We’re past the fall of print. It will still be around for the foreseeable future, if for nothing else but out of sheer necessity. However, as with anything observed through a Darwinian lens, print outlets will have had to adapt to the changing media ecosystem.
Even for successful print outlets these days, advertising profits aren’t what they once were. For better or ill, most publications are shifting to become some sort of digital publishing company. After all, that’s where the audience is. But what is there beyond converting print to digital? The conversion of print to digital is more than just showing words on a computer screen. For instance, there are countless archives to digitize, lest our history started over in 1994.
In Forbes, Knapp (2011) wrote about his annoyance with online research in television shows. In particular, an episode he was watching showed an investigator searching a newspaper database for archived articles from 1892. Knapp points out in real life, the investigator would have trouble going back to 1992 in most newspaper databases. Furthermore, he notes that most online archives begin, or only go back to 1994. In real life, investigators would have to go to the library.
Thankfully, archivists have been preserving the print editions of magazines and newspapers in a number of ways, from volumes in library stacks, to microfiche.

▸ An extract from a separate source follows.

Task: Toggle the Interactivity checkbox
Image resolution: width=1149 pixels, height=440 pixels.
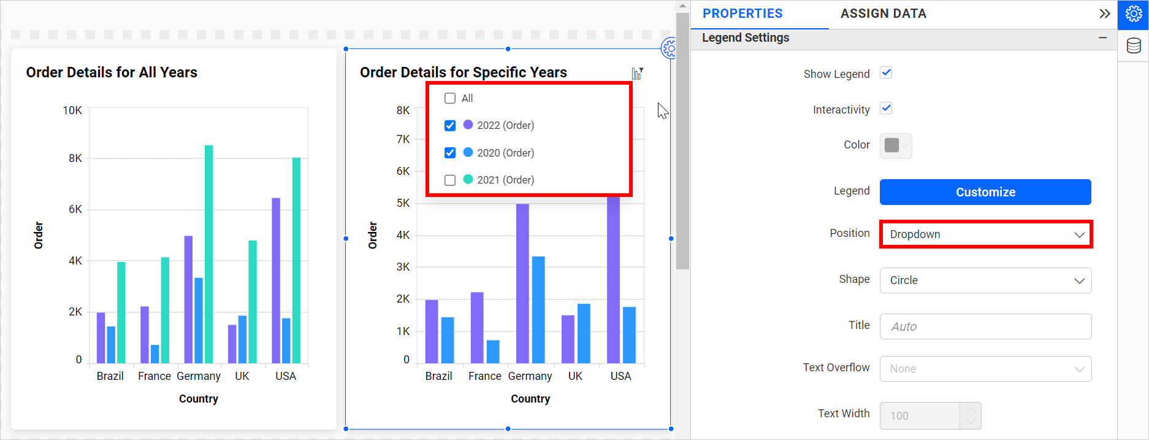Action: click(x=886, y=109)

Soon, Knapp’s complaints will be unfounded, as more publications convert from print to digital, and start to include the content of their vast archives. For many publications, the archives will have more content than what’s currently online in digital.

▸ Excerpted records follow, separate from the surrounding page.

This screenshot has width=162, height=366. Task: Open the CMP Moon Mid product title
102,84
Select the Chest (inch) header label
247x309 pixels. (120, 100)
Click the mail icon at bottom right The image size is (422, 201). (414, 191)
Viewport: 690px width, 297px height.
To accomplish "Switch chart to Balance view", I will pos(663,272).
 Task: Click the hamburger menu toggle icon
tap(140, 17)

Another upside to converting print archives into digital, is that there are a number of ways this can be introduced to an audience. For instance, access to digital archives can be introduced as a premium feature. Or it can simply be a new part of the digital edition of a newspaper or magazine worth heralding.
All around the world there are efforts by newly-formed digital publishing companies and stalwart publications alike to deliver the non-digitized archives from human history to the digital realm of the Internet.
In Europe, an effort to find and digitize the past to create an online archive and museum is underway. The project, called Europeana, is focused on capturing archives of newspapers, correspondence, pictures and anything else from the past. The project is taking place through some road shows where experts assess whether to digitize items brought to them. In many cases, special care or arrangements must be made, as the age of the items can make them fragile. Another reason digital publishing companies ought to convert print to digital.
In Australia, a countrywide effort of newspaper digitization is underway called Trove. In September of 2013, Trove’s database of digitized archives had over 111 million articles from Australian and New Zealand newspapers adding up to over 11 million pages, going all the way back to 1803.
Digital publishing companies need to be aware of what they’re up against. The beast that killed the print newspaper came in the form of a constant stream of aggregated content that meets a level of “good enough,” according to Learmonth (2012) in Advertising Age. If digital publishing companies are wary of this, they should be able to recover from the wave of the digital age crashing down on them. The aim shouldn’t be to join the ranks of the good-enough aggregators, but to create, maintain and preserve a brand of constant content that’s also well-thought, and far beyond the good-enough level.
Newspaper digitization should be about preserving the important traditions of newspapers and journalists. The Internet created a new landscape in which new outlets rose and old outlets languished. Now that some time has passed, and everything is settling can we begin to see what’s coming next in the world of digital publishing companies.